I want to love my treadmill and crave sugar again. Most of all, I want the Republican presidential candidates to see a vision and go as mute as John-the-Baptist’s dad. I want all the people everywhere dealing with the cold to get new, thermal blankets and puffy coats. I want just a pinch of the hope that resides in my grandson’s little pinky.
I am in a weird place. I have a Pushcart nomination and no goals, whereas, before, I always had an empty cardboard box where I could stuff all the imaginary accolades, all the North American serial rights to my invisible tokens of arrival. Now, I see the empty laugh in the full belly. Now, as my hormones are permanently moving south for the winter, I realize the very physical, biological nature of the immaterial, spiritual quest.

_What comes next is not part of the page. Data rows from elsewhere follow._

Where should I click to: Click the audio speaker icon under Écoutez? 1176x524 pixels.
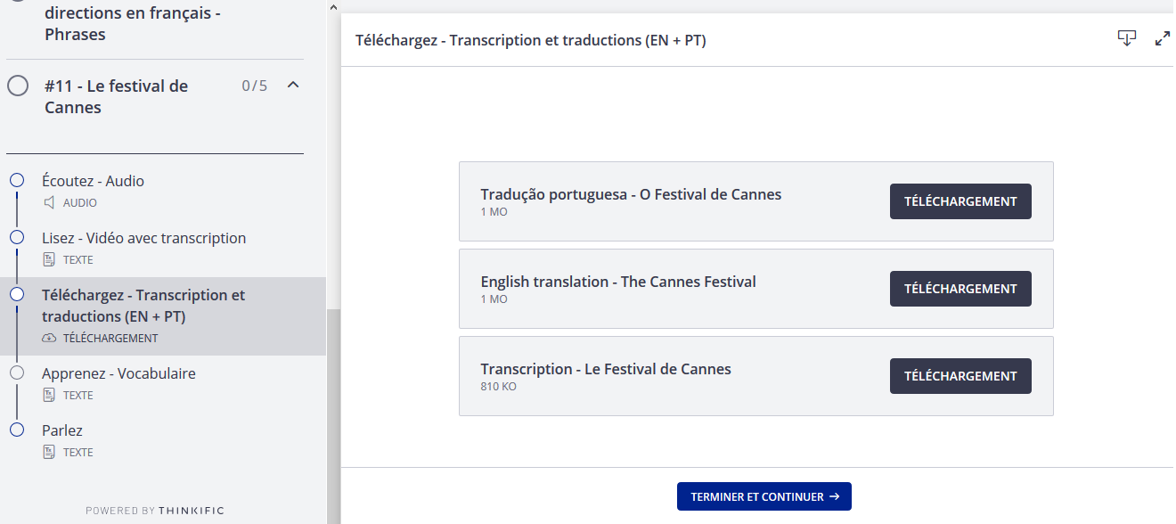[x=50, y=203]
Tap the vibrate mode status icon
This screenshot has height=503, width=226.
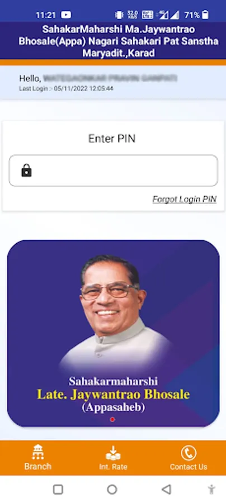tap(119, 15)

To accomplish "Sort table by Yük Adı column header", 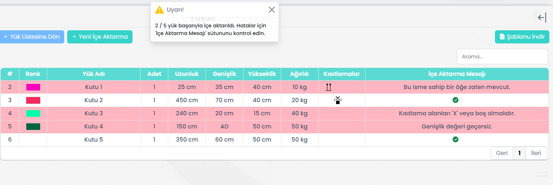I will click(93, 74).
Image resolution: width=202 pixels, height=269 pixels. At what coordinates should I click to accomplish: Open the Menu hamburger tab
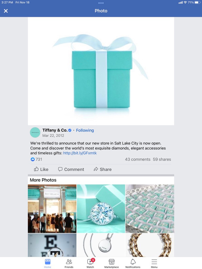tap(154, 263)
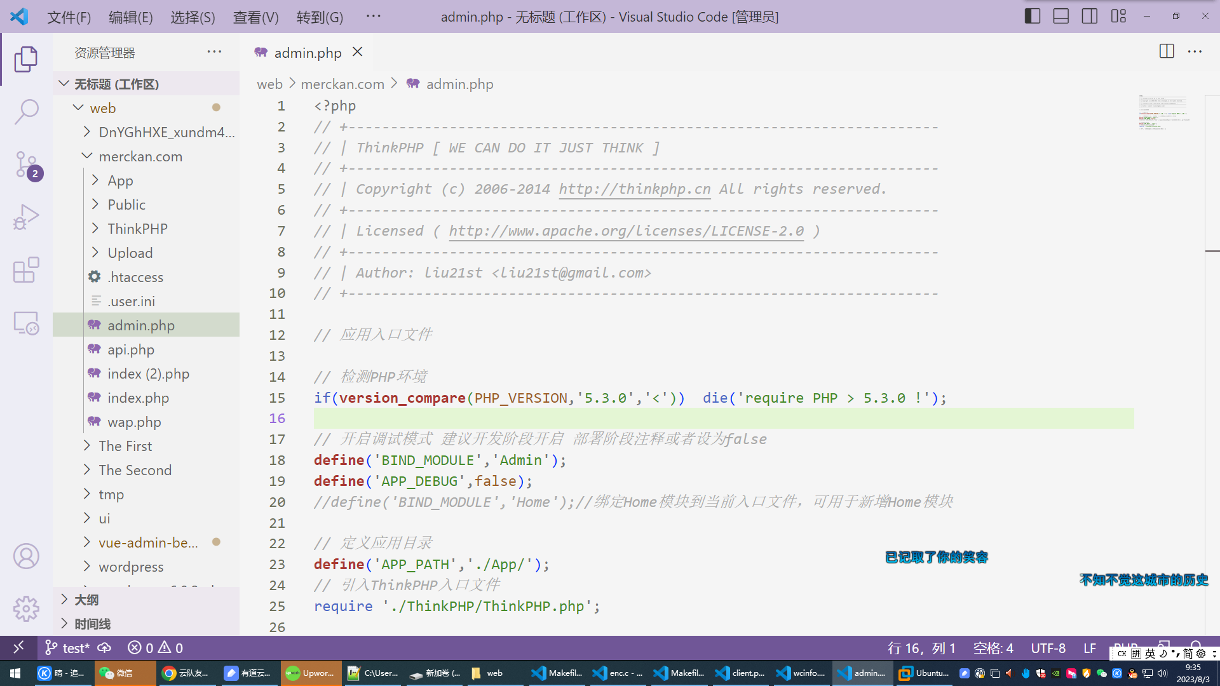Click the code minimap preview
The height and width of the screenshot is (686, 1220).
point(1163,113)
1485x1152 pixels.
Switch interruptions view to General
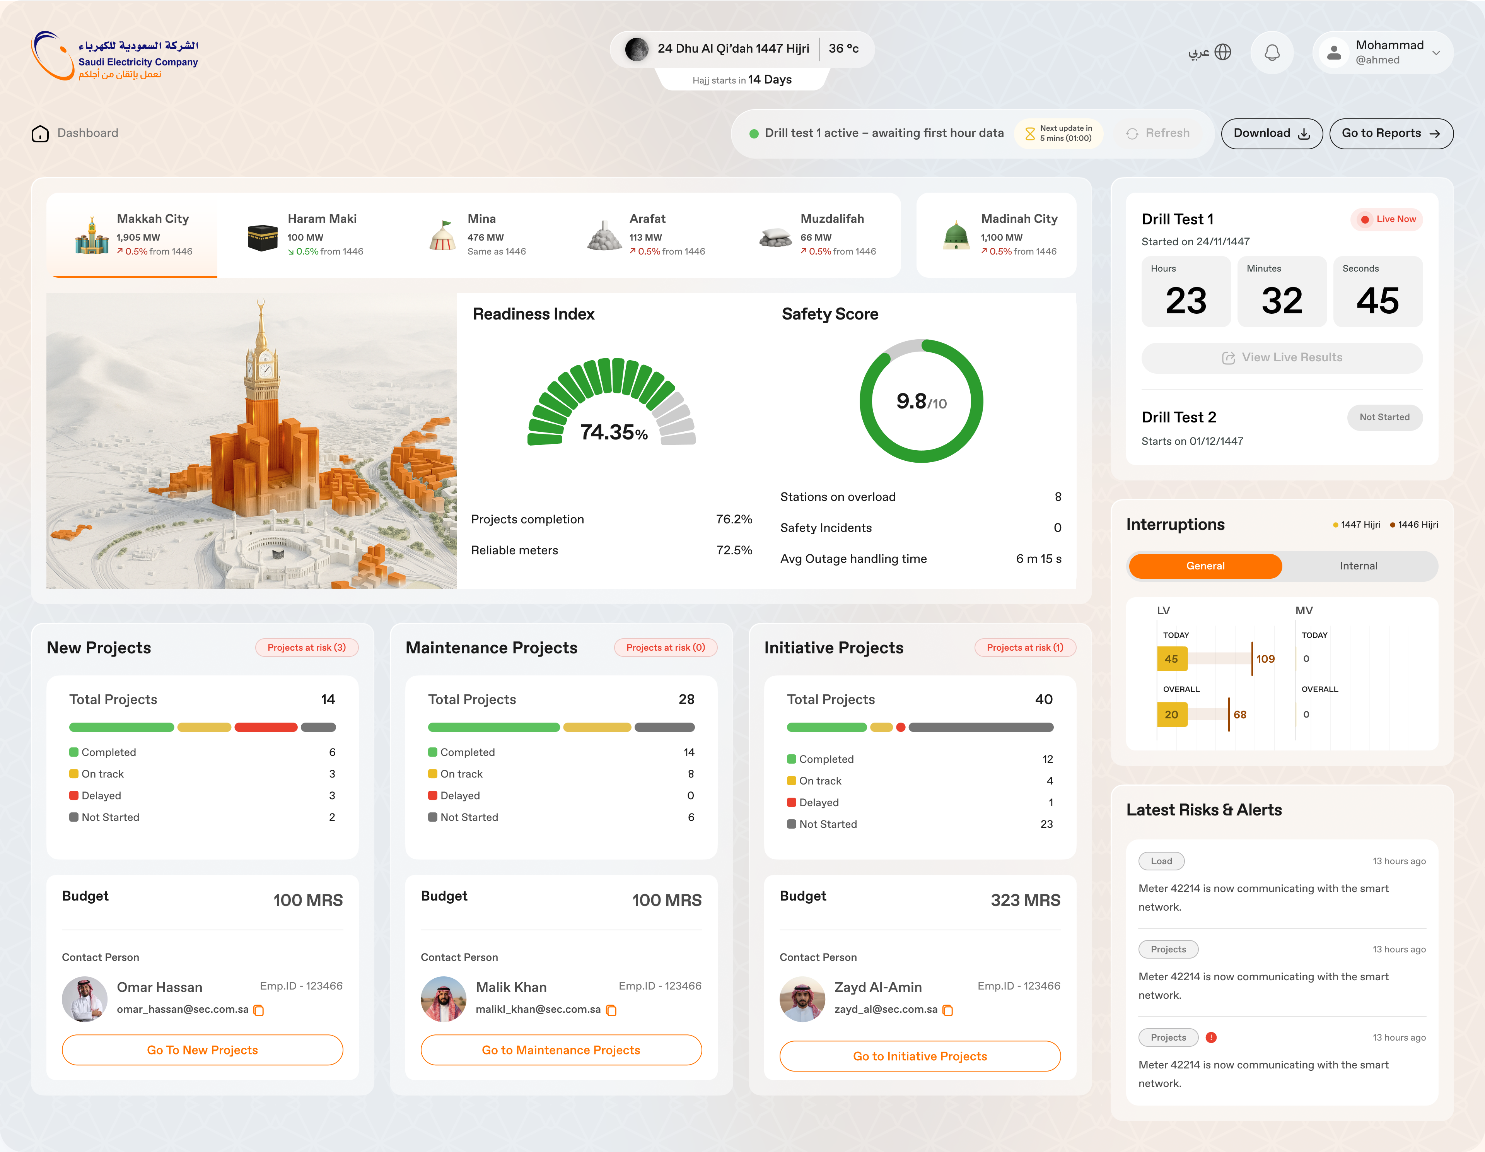[x=1205, y=566]
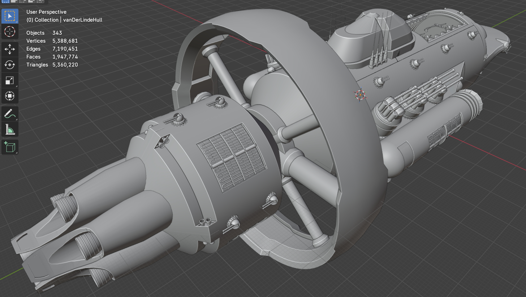The width and height of the screenshot is (526, 297).
Task: Open the Measure ruler tool
Action: (x=10, y=129)
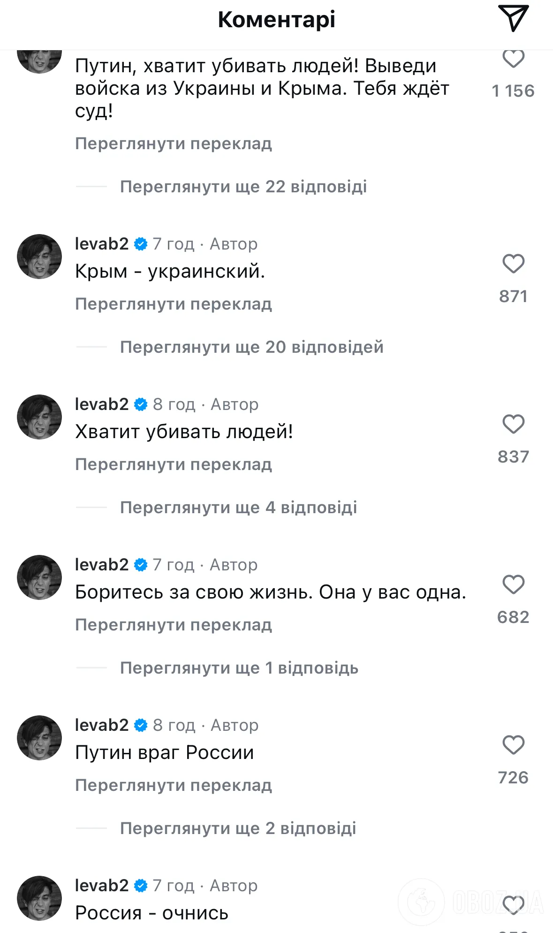Toggle like on 'Хватит убивать людей!' comment
This screenshot has width=553, height=933.
coord(513,425)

I go into my attic to look for boxes of red balls of glass, and all I want to do is get rid of all the boxes. I want to put names on the spoils of my lifelong accumulation of what is red and what is green.I want to be able to look at a person and to immediately discern whether I should say Happy Holidays or Merry Christmas. I want to box the living daylights out of should. Who’s with me? Who longs for the empty tree? The vacant hearth? For words that hear themselves and change? Such sweet possibility. I hear the tinning now of the chaos that is silence, and I think how foolish I have been to appropriate peace.To assume her origins. To ignore the scratchings of a straw blanket. The violence in getting every inch right.
Naked, hungry, cold, poetry-less I stand before the mirror and I don’t have one item on my to-do list or one thing to say about Christmas except been there done that. Except, how wonderful is that?